## Data shown
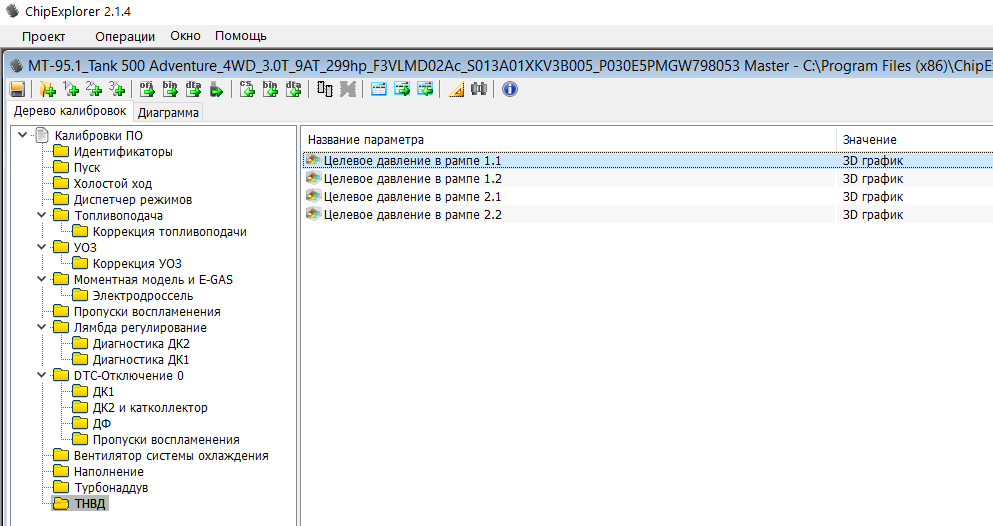Click the Название параметра column header
Image resolution: width=993 pixels, height=526 pixels.
(x=366, y=139)
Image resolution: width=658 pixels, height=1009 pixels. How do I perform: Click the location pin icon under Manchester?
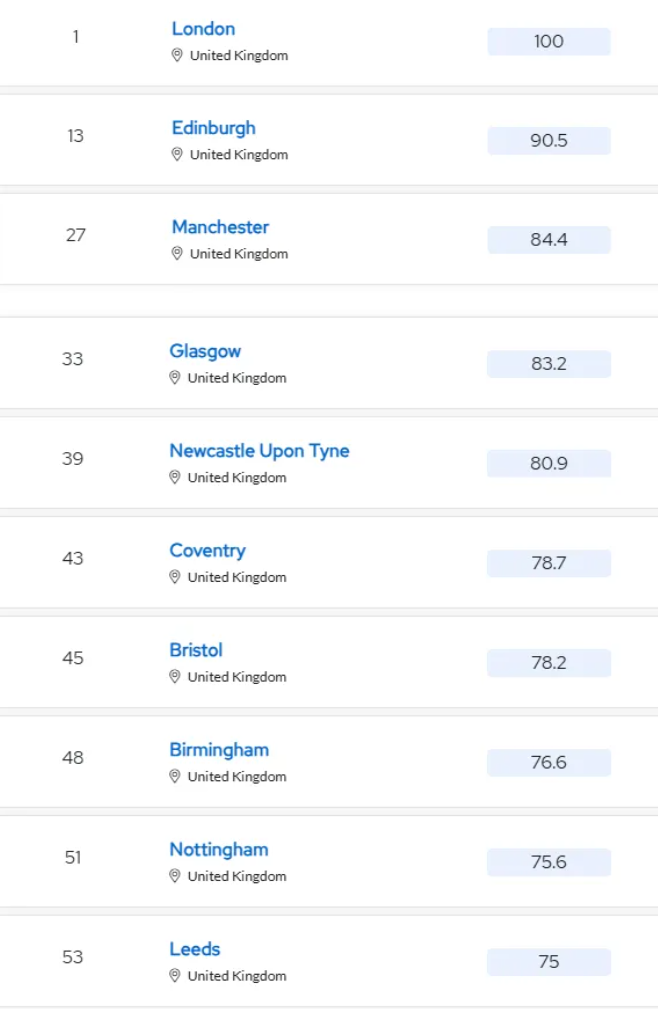tap(177, 254)
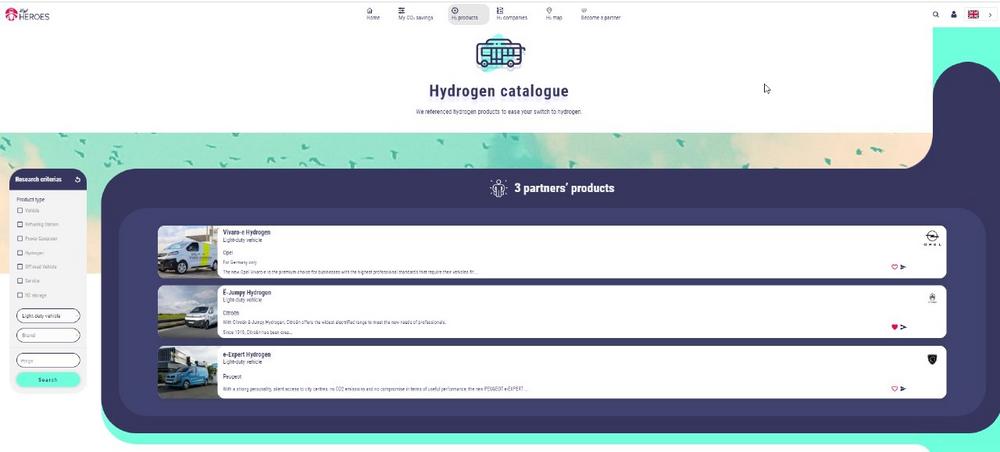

## Work instruction
Once the line with "Image resolution: width=658" is found, output it and every line after it through the end of the listing, exactly, without pictures.

## Result below
Image resolution: width=658 pixels, height=1009 pixels. How do I perform: Click the location pin icon under Manchester?
tap(177, 254)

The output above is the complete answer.